▶ [TEXT SECTION]:
##########

Heartbreaking! Nigerian Woman, Rukoyat Kemi Sold Four Times In Oman Makes A Passionate Appeal To The Nigerian Government To Rescue Her
Human Trafficking is a crime against humanity. It involves an act of recruiting, transporting, transferring, harbouring or receiving a person through a use of force, coercion or other means, for the purpose of exploiting them. Every year, thousands of women and children fall into the hands of traffickers, in their own countries and abroad.
Nigeria is a source, transit, and destination country for women and children subjected to trafficking in persons including forced labor and forced prostitution.
Trafficked Nigerian women and children are recruited from rural areas within the country’s borders – women and girls for involuntary domestic servitude and sexual exploitation, and boys for forced labor in street vending, domestic servitude, mining, and begging.
A Nigerian woman, Najeeb Rukoyat Kemi, has pleaded with the Federal government to come to her rescue in Oman where she is being presently held in captivity.
According to the 28-year-old woman from Ikire town in Osun State, she left for Oman in November 2016, to search for greener pasture after being talked into the deal by a close friend.
However, upon arriving in the country her host seized her international passports and other vital documents then made her a housemaid.
Narrating her ordeal during an exclusive telephone chat with the President of Journalists International Forum For Migration (JIFORM), Ajibola Abayomi, the woman said within the last four years, she has been resold four times to different masters where she worked as a housemaid on monthly stipends that was never paid in most cases.
She claimed that she was traded off to her present master some months ago for 800 rials (N700, 000). Her current master placed on a monthly salary of N70,000 per month, however, she says she has been subjected to serious sexual harassment.

##########

▶ [CHALLENGE]:
Rewrite the stretch of the trafficking article from "A Nigerian woman, Najeeb" through "in most cases.", swapping "housemaid" for "domestic worker". The material that comes next has no connection to the article.

▶ [MATERIAL]:
##########

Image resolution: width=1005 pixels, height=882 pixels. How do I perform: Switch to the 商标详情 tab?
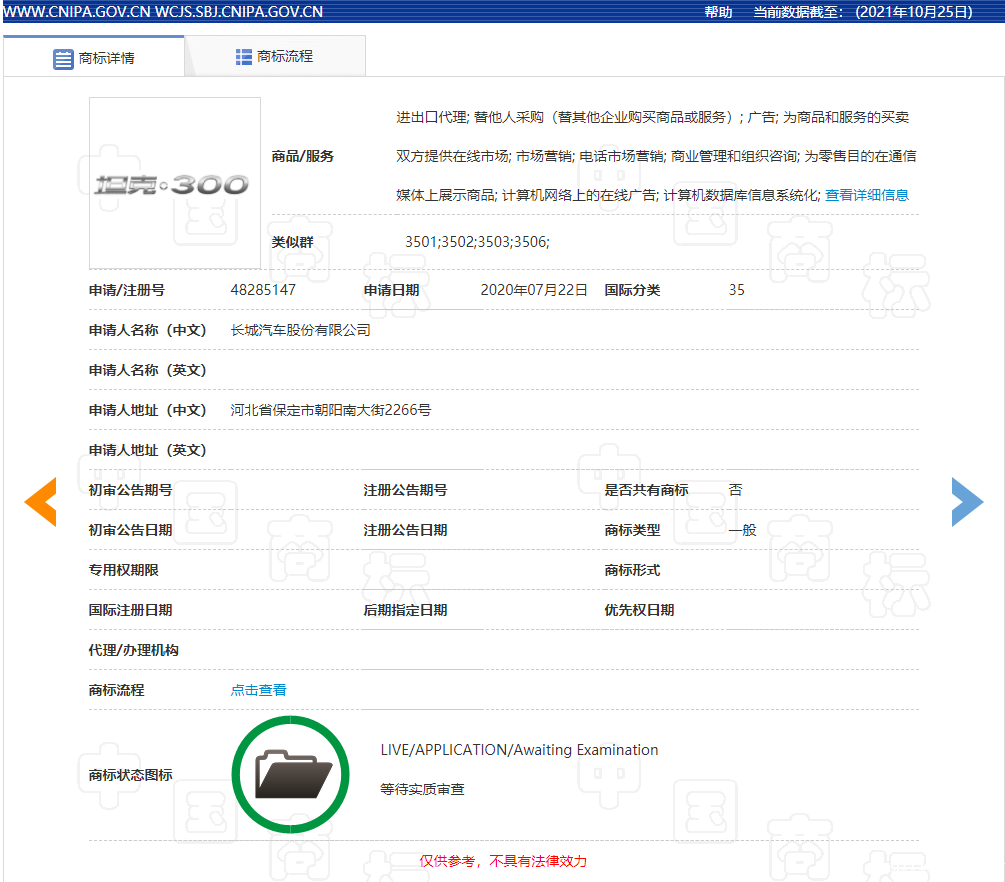pyautogui.click(x=94, y=57)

##########

▶ [SOLUTION TO THIS PROBLEM]:
A Nigerian woman, Najeeb Rukoyat Kemi, has pleaded with the Federal government to come to her rescue in Oman where she is being presently held in captivity.
According to the 28-year-old woman from Ikire town in Osun State, she left for Oman in November 2016, to search for greener pasture after being talked into the deal by a close friend.
However, upon arriving in the country her host seized her international passports and other vital documents then made her a domestic worker.
Narrating her ordeal during an exclusive telephone chat with the President of Journalists International Forum For Migration (JIFORM), Ajibola Abayomi, the woman said within the last four years, she has been resold four times to different masters where she worked as a domestic worker on monthly stipends that was never paid in most cases.